O AMOR NÃO TEM COR, TEM OUTRAS QUESTÕES - Por Isabela Silva


Lembro da primeira vez em que ouvi essas palavras de Claudete Alves* no Programa Espelho, apresentado por Lázaro Ramos. Afinal, a solidão da mulher negra é mais do que um assunto velado na sociedade. Nós, que somos enxergadas como “o outro do outro", nas palavras de Grada Kilomba**, passamos despercebidas em afetos e direitos ao longo de nossa história.

Tal falta de reciprocidade, no entanto, não nos aflige apenas no sentido romântico. Não se trata de solidão, no singular, mas de SOLIDÕES. Nós, mulheres negras, além de não sermos compreendidas como “mulheres para casar” e constituir família, também não nos enxergamos nos espaços de poder, não estamos nas entrevistas de emprego mais cobiçadas, não predominamos no ensino superior e dificilmente diferimos das estatísticas que demonstram que mulheres negras são as mais atingidas pela desigualdade econômica, racial e de gênero.

Ao analisar mais de 1.400 casais inter e intrarraciais, Claudete verificou em sua pesquisa que homens negros que ascenderam econômica, intelectual ou artisticamente, escolheram, em sua maioria, parceiras não negras para constituir família. E que tal fenômeno não ocorreu apenas nos estratos em que o homem negro ascendeu, mas em todas as classes sociais, do centro à periferia de São Paulo.
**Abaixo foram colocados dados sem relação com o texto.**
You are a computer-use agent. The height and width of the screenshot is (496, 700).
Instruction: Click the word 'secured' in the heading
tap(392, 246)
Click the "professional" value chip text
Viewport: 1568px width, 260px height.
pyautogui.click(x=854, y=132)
No Brasil, a historicidade do homem negro o leva a negar sua fenotipicidade, fruto do racismo estrutural e de uma brutal violência contra nossos corpos, nossa ancestralidade e nossa cultura. Ainda sim, são as mulheres negras que, mais uma vez, são renegadas à solidão, aprofundando cicatrizes seculares.

Já as mulheres negras participantes da pesquisa escolheram, em sua maioria, parceiros negros para se relacionarem. Tal escolha não é apenas fruto da persistência dessa mesma historicidade que aflige homens negros – e que é brutal em relação às mulheres negras –, mas também pela resistência e luta pela reprodução de sua identidade étnico-racial.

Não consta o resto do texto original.